This post is a bit late for the International Strong Women celebration, but I’ve been thinking about the strong women in my life since the March 8 observance. I could have written about my three sisters, who all qualify, as they have handled whatever life has thrown at them with courage and grace.
Instead, I decided to hearken back to my ancestry, perhaps influenced by my current book that takes a look at ancestral roots of a different sort. It’s another of those often-repeated stories that I wish I had listened to a bit better. The details may be murky, but the main part of the story is implanted since I heard Mama tell it more than once.
The year was somewhere between 1915 and 1920 when modern medicine had not arrived in its present state.
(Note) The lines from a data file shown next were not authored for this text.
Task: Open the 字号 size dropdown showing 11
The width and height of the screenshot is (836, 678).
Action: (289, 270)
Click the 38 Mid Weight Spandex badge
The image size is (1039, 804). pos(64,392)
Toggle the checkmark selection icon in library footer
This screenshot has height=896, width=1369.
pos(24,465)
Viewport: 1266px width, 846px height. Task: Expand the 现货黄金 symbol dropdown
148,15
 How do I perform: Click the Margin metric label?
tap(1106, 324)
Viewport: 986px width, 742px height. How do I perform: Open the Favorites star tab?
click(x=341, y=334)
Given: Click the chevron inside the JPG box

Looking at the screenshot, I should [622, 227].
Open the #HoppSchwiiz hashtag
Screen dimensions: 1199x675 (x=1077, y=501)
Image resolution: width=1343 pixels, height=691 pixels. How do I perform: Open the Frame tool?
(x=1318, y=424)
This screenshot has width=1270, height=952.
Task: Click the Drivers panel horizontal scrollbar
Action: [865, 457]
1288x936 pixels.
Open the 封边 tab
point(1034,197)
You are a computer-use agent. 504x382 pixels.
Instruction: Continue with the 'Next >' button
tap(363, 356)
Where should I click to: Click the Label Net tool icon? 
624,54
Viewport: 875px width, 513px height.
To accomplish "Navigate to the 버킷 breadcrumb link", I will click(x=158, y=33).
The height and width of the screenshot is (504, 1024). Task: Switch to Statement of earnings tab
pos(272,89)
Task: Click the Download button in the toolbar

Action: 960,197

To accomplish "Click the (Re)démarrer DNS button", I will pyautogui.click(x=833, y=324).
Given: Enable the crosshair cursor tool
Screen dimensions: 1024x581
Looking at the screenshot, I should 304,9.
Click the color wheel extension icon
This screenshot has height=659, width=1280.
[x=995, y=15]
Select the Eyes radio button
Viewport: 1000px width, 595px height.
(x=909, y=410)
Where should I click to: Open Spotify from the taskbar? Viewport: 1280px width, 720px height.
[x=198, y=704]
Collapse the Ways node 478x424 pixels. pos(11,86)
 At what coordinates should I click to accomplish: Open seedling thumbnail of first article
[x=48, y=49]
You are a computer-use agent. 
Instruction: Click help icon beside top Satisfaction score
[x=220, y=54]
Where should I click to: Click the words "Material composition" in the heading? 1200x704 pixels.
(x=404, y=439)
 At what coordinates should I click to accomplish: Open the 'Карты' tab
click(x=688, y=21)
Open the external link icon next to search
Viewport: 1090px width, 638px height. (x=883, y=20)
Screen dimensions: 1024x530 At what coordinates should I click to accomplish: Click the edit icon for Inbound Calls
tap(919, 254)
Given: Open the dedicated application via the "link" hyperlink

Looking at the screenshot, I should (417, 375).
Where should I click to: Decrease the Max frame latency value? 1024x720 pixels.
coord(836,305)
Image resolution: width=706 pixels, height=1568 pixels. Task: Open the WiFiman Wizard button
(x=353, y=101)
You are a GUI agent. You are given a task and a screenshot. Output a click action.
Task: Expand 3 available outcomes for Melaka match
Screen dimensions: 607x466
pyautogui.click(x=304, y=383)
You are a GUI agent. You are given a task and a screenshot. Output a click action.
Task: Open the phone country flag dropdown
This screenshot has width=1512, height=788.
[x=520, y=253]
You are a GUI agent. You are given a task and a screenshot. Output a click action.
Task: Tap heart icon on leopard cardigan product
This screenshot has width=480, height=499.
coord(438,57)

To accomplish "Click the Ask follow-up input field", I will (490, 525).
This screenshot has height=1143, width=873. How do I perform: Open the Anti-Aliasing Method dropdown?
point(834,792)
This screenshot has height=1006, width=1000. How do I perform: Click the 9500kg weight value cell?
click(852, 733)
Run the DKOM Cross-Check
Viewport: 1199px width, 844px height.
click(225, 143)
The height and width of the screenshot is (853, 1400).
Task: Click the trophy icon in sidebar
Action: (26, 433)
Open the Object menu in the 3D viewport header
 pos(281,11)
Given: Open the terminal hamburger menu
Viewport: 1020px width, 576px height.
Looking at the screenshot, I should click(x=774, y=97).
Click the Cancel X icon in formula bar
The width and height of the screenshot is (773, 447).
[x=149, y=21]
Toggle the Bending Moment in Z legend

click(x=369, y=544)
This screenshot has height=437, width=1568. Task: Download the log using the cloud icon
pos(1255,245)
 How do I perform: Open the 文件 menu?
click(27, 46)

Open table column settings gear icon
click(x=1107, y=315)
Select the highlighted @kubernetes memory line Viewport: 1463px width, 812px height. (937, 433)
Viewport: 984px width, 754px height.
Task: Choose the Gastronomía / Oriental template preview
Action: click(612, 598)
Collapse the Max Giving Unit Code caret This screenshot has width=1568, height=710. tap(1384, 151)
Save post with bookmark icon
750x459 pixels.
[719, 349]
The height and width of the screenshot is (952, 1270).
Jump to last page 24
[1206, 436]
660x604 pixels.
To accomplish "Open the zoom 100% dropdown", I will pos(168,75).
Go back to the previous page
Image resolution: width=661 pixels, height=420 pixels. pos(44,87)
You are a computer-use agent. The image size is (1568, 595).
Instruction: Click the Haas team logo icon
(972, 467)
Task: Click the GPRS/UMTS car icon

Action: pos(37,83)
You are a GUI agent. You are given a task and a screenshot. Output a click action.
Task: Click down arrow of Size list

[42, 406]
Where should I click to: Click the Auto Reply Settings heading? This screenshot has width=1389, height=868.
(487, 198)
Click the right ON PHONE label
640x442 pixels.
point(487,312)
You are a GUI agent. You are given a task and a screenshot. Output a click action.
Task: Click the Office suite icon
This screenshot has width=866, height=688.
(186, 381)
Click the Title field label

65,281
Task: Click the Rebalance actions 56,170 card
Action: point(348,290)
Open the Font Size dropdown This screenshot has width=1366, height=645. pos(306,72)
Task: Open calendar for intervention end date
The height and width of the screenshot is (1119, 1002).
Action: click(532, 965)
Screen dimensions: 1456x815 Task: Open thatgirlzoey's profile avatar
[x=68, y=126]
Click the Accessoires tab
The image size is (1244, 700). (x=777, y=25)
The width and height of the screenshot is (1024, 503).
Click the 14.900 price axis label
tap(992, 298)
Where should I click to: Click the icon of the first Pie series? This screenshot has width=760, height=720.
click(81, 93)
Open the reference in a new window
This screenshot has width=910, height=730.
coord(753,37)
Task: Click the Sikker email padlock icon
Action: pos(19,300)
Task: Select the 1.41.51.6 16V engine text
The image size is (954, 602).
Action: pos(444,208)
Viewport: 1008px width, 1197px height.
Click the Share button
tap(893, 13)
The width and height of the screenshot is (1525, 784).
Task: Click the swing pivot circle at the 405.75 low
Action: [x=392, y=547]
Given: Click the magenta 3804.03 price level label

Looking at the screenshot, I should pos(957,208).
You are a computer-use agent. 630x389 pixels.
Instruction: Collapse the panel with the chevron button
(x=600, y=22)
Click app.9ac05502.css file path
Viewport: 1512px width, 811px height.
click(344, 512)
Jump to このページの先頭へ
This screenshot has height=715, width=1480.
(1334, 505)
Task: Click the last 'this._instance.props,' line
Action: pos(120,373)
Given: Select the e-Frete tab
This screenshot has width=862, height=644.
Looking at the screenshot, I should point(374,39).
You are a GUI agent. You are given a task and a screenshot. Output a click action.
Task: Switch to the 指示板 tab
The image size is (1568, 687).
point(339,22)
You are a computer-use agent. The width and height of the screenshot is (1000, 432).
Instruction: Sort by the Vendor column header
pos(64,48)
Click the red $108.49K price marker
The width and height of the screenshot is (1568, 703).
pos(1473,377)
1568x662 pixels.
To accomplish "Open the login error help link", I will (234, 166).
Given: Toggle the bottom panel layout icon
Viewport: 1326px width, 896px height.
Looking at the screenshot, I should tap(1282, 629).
My great-grandmother, Anna Hannah, was diagnosed with stomach cancer when she was about 50 years old, and the doctor recommended that she go from her home “outside Sturgis, Mississippi” all the way to Memphis where a special doctor could remove the mass and part of her stomach. Gram’s husband, a good man but terrified, was staunchly opposed. Her mother-in-law stepped into the fray and loaned Anna the money to go and have the operation.
I have often thought of the strength of character for both of these women to take such a risk. There were few previous success stories for such an operation in those days, and they had to know the result could have been death on the operating table or soon thereafter. Then there was Grandpa Hannah whose male voice should have ruled in the context of that day and time. Yet they were strong enough to take the risk, hoping it would give Gram a few more useful years with her family.
My mother was a little girl when this happened. Gram lived to see her and her five siblings grown and to know many of their children. All my life, I have cherished the two weeks I got to spend with her one-on-one when I was thirteen and she was eighty-seven, as well as her request that I come two years later and help with her care as she was dying with a different cancer. The courage of those two women gave us another forty years or so with her. The idea amazes me yet!